| TASK LIST |
- 1) Write out the part of the classroom BLAST cluster write-up that runs from "The client would" up to and including "the same time.".
- 2) Pick up the classroom BLAST cluster write-up after its final sentence and keep writing it.

| PASSAGE TO READ |
+-------+

Summary of Project
In the beginning of the semester, Wilson came to us with a problem: How can we create a scalable solution capable of supporting up to hundreds of people using SequenceServer to query NCBI Blast databases. Moreover, Wilson needed us to also include:
A web client which can be used by educators and students to run the NCBI BLAST Basic Local Alignment Search Tool algorithm.
The client would specifically like for us to provide the wurmlab/sequenceserver local web front-end version of the BLAST tool, which delivers the user interface and analysis capabilities they require. In other words he needed us design this with the same BLAST interface the staff we’re already used to.
Finally the client needs the hosted blast implementation to support multiple classes of at least 100 students all using the BLAST curriculum concurrently (courtesy of Wilson's slides), with an average run time of 2-3 minutes per job. As well as some assurance that the ~100 jobs will finish at approximately the same time.
Team Frankenstein aimed to create a ‘classroom cluster’ model, meaning that the teacher is the master node, and the class becomes a cluster of workers. Essentially the teacher will download a docker file containing sequenceserver onto a Cyverse master CCTools instance. Once the IP address is available and the teacher has selected a port number, this information will be shared with the students. The students download a docker work file on their local machine containing CCTools and the selected database, and then set their machine up to talk to the teachers master Cyverse VM. This process essentially creates the class as a set of workers, whom are able to submit jobs to the class.
Team Frankenstein’s solution sets the stage for a completely offline solution, assuming the students and master machine have Docker already installed. This is a route that we have not explored, but wanted to make the user aware that this is an option.
Description of Project
Github Repository - https://github.com/GEABlast/frankenstein
Installing and Running Instructions
Before we go about explaining the instructions, it must be noted that as of right now, we only have one downloadable file for both worker and master. This is because we downloaded the test DB under SequenceServer. This does not impede the project as both master and worker are going to be downloading the same file, but in a perfect world the worker container would not include a SequenceServer downloadable and have the test DB outside of SeqSever. From here on out though, we are going to asssume this has already been done. Please keep in mind, the installation process does not change for either file and the master downloadable instructions should be followed on both master/worker.
To begin this process, the master is going to have to create a Cyverse master instance, which can be a ‘tiny1’ size or bigger, although any ‘tiny1’ sized instance will suffice for this solution. Once the instance is up and running, the teacher needs to download the master docker file using the ‘wget’ command. Once the master docker file is downloaded, the professor can look at the IPv4 of the instance found on the Cyverse Launch page and share that with students via email, verbal communication, etc. The Master docker file will have downloaded SequenceServer, a test blast DB, and the CCTools 7.0.19 tools suite. It will operate over the SeqServer default port 4567, which must also be shared with the students via email, verbal communication, etc.

+-------+

| RECORDED INFORMATION |

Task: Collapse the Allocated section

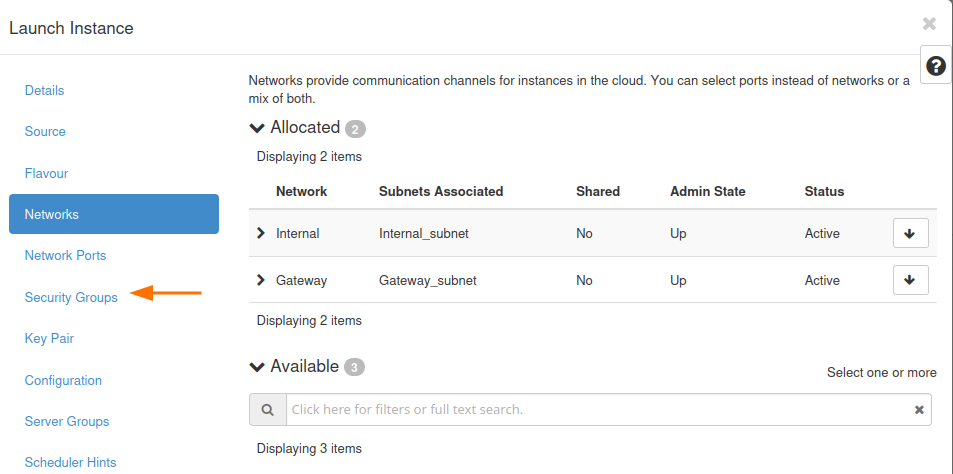Action: tap(257, 128)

+-------+

| EXPECTED OUTPUTS |
- 1)
The client would specifically like for us to provide the wurmlab/sequenceserver local web front-end version of the BLAST tool, which delivers the user interface and analysis capabilities they require. In other words he needed us design this with the same BLAST interface the staff we’re already used to.
Finally the client needs the hosted blast implementation to support multiple classes of at least 100 students all using the BLAST curriculum concurrently (courtesy of Wilson's slides), with an average run time of 2-3 minutes per job. As well as some assurance that the ~100 jobs will finish at approximately the same time.

- 2)
On the student side, they will go through a similar process that includes downloading the docker file which includes CCTools 7.0.19 and the test DB. This process will be done on the local machine, and the professor must help them set up their machine to talk on the correct port/IP address. Once the class has all been hooked up to the same Master instance, they are now able to submit BLAST queries through the master instance which has sequence server, and thus a que, that jobs will be filed through. Submitted jobs will then be distributed across the classroom, using the classroom’s local resources to accomplish jobs.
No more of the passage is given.